*** Opening Input records ***
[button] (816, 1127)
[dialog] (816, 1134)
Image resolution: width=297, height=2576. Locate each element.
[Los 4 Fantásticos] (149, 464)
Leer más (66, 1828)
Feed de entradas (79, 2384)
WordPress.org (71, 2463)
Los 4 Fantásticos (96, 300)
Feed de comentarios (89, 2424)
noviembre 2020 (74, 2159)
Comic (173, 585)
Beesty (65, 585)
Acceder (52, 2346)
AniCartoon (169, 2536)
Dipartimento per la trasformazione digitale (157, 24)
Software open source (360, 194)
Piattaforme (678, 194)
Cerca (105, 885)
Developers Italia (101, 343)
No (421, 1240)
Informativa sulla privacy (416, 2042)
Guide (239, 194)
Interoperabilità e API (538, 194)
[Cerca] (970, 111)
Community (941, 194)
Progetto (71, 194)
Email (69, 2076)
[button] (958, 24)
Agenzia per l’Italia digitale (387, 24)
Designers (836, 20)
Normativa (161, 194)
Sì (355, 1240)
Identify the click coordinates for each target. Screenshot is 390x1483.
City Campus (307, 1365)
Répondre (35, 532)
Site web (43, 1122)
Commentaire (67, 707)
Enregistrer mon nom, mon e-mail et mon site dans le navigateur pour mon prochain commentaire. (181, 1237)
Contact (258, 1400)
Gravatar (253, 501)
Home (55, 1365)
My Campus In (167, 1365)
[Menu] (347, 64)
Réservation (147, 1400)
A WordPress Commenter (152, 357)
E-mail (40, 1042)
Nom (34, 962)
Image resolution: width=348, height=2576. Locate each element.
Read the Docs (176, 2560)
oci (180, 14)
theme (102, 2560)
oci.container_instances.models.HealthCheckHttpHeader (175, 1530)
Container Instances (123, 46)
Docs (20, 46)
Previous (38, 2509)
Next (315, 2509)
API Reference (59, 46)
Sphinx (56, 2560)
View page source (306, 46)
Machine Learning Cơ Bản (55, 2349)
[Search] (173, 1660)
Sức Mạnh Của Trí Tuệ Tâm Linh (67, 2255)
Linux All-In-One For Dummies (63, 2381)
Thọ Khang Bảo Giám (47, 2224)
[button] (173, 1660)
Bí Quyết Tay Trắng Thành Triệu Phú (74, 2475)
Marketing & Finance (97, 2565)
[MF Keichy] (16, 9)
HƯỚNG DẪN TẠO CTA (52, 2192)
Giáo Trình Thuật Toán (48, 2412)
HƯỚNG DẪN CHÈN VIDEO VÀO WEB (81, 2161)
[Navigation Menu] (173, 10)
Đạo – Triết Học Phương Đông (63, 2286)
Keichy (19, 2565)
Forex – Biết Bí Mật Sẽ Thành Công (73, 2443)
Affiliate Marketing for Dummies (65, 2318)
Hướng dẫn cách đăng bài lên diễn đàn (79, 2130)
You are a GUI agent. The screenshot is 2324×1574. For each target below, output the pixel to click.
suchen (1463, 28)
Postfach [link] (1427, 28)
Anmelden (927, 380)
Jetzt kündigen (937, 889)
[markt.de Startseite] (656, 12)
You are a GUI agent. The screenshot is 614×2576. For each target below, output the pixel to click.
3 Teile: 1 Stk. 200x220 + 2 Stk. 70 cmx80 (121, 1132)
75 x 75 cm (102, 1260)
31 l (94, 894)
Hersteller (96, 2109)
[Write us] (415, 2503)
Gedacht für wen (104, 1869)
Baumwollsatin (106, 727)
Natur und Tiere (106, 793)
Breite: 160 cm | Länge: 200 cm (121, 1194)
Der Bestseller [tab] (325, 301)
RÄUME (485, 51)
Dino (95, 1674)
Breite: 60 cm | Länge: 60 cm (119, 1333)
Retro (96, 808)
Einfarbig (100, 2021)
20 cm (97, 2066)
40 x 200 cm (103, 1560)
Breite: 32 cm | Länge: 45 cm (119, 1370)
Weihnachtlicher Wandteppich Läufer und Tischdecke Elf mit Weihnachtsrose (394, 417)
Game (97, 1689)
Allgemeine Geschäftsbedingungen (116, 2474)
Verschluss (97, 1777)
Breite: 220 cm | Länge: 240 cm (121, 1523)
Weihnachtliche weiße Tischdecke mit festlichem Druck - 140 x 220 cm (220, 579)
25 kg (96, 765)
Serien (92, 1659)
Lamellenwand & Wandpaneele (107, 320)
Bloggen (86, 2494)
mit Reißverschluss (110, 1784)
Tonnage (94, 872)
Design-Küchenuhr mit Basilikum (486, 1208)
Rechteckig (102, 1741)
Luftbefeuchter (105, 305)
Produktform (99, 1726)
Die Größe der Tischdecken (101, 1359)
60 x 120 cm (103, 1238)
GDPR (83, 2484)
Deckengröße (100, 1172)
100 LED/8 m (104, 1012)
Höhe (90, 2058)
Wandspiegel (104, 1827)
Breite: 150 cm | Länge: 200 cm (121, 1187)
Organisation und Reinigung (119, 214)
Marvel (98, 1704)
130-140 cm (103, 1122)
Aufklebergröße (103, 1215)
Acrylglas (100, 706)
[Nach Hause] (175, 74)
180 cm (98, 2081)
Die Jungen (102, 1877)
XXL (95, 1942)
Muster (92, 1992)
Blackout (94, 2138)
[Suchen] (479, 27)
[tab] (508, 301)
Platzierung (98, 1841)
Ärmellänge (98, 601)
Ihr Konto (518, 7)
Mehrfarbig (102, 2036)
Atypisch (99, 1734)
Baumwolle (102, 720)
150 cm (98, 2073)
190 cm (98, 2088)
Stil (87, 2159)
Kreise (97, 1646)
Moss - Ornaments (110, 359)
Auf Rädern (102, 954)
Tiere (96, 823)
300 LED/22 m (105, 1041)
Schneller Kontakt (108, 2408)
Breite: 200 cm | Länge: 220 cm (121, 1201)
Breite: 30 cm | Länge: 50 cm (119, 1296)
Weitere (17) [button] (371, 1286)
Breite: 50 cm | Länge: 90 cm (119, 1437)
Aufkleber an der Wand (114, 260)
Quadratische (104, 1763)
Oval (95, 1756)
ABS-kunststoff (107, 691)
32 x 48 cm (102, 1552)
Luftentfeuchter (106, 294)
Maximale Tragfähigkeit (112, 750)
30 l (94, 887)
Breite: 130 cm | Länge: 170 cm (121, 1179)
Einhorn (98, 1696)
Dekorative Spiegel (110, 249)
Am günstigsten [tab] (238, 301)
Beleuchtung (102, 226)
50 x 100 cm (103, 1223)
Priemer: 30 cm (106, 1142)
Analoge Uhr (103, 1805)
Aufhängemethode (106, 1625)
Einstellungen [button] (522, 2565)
*** Closing Input records ***
Exercise: Out of the data above, set down the lines from the one with "32 x 48 cm (102, 1552)" to the one with "50 x 100 cm (103, 1223)", both included, exactly as written and with no additions.

Output:
32 x 48 cm (102, 1552)
Luftentfeuchter (106, 294)
Maximale Tragfähigkeit (112, 750)
30 l (94, 887)
Breite: 130 cm | Länge: 170 cm (121, 1179)
Einhorn (98, 1696)
Dekorative Spiegel (110, 249)
Am günstigsten [tab] (238, 301)
Beleuchtung (102, 226)
50 x 100 cm (103, 1223)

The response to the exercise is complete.